Hampshire’s Waste Partnership, Project Integra, made up of the organisations responsible for the collection and disposal of Hampshire’s waste, has a new chairman.
Councillor Seán Woodward has taken over the helm of Project Integra for the next 12 months, and has already challenged the Government on key issues such as landfill rates and recycling targets.
Hampshire has an enviable record of diversion from landfill; in 2014-15, just 6.6% of Hampshire’s municipal waste was sent to landfill. What is classed as recycling, however, is defined differently by the UK Government, the Welsh Government, English local authorities and other EU Member States and Project Integra is asking the Government to reconsider the criteria used.
The material Hampshire produces as part of the waste process which Project Integra wants classed as a recyclable product is Incinerator Bottom Ash (IBA). This is the material left at the end of the energy recovery process after residual waste diverted from landfill has been processed to release energy to generate heat and electricity.
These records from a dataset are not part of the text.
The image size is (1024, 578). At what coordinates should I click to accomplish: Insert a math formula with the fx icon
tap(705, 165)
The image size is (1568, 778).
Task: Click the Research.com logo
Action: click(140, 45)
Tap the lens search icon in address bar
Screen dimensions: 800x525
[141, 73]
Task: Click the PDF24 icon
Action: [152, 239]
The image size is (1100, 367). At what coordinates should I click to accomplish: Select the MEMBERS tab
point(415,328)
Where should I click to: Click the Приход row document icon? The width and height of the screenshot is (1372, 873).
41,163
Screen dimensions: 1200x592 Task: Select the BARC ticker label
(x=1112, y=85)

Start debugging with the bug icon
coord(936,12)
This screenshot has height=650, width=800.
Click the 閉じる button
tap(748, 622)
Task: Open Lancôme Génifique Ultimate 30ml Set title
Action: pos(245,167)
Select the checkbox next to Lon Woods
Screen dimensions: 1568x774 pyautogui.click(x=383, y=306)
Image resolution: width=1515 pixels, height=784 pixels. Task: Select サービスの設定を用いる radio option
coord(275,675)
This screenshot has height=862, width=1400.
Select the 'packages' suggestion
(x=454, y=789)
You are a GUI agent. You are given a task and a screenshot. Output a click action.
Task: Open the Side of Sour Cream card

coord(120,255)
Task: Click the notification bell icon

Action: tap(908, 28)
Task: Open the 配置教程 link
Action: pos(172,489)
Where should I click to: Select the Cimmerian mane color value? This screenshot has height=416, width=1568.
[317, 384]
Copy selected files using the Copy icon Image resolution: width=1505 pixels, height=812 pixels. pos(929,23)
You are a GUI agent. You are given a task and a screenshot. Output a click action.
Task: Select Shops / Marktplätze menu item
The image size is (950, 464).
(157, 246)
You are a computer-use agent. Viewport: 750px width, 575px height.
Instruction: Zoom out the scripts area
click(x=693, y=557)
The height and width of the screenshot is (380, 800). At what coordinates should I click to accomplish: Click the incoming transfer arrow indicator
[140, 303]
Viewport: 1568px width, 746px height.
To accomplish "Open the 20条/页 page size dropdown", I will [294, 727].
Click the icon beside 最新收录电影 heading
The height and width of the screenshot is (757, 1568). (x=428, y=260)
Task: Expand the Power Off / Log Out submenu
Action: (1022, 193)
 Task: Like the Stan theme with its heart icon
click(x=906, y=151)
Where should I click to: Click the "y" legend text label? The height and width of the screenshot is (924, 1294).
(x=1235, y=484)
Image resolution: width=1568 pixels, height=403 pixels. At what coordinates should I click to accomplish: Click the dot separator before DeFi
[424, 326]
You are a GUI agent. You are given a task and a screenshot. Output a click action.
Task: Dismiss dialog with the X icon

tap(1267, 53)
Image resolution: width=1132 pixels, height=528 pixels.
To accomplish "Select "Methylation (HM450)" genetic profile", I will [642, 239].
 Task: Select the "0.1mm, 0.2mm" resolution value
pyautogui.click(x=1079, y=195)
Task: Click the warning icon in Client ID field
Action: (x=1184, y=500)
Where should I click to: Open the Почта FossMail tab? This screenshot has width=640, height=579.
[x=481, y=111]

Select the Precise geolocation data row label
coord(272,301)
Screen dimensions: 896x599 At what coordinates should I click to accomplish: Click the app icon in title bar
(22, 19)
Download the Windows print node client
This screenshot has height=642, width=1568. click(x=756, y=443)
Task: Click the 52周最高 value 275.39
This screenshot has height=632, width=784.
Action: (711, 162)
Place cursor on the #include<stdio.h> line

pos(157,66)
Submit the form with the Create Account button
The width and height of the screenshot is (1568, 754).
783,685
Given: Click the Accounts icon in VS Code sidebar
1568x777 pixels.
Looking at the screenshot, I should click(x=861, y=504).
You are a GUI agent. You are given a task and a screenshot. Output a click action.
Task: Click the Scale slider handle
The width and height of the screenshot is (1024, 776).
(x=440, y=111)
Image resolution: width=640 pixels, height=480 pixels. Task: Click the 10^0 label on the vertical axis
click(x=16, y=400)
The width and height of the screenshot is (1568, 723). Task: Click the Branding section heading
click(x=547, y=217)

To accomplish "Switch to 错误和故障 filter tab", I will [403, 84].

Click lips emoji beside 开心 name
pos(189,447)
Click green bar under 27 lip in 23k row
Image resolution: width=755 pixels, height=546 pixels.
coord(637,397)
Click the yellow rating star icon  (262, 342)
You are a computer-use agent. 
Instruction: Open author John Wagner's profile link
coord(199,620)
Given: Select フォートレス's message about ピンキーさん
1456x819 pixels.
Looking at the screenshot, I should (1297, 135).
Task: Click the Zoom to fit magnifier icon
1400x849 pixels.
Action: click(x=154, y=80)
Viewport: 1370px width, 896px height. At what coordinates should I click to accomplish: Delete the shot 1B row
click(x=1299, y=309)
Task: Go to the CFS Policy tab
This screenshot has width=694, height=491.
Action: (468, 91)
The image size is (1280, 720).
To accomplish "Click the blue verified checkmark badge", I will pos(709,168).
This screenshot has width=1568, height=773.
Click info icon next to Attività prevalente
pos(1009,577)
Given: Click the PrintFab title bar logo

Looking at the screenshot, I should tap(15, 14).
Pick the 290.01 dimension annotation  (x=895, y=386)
Metal is extracted from this IBA to be used again and the ash itself is then used as a building aggregate, as Incinerator Bottom Ash Aggregate (IBAA). Although in Wales and other EU member states, this IBAA is classed as ‘recycling’, this is not the case in England.
Project Integra is bringing these and other issues to the attention of central Government, via a position paper which has been sent to Rory Stewart MP, Parliamentary Under Secretary of State at the Department for Environment, Food & Rural Affairs.
Councillor Seán Woodward said: “We are very proud of the amount of waste we divert from landfill in Hampshire, and are committed to increasing diversion as far as we can. The EU has set Member States recycling targets, and while I support the idea of targets, this is a particularly tough target to meet when recycling classifications are inconsistent. In Hampshire, IBA is processed and re-used, it doesn’t go to landfill and it should, therefore, be classed as recycling. So I would ask the Government to give us a level playing field with the rest of the UK and Europe, and a fighting chance to meet our recycling targets – we estimate that England’s recycling rate would increase by around 5 percentage points if IBA is included
“Project Integra is a very successful waste partnership for Hampshire, and I am determined to use my chairmanship over the next year to ensure we are well placed to tackle the issues of waste and recycling in the future as population and housing numbers continue to grow. I am keen to see a clear policy direction from the Government that will provide the industry with the confidence to invest and to develop new material streams for recycling.”
“It’s important that residents are confident we are doing all we can to provide good quality waste services, so that they are encouraged to do all they can to reduce their own household waste.”
Project Integra is made up Hampshire’s eleven district and borough councils, the two unitary authorities of Southampton and Portsmouth, Hampshire County Council and Veolia.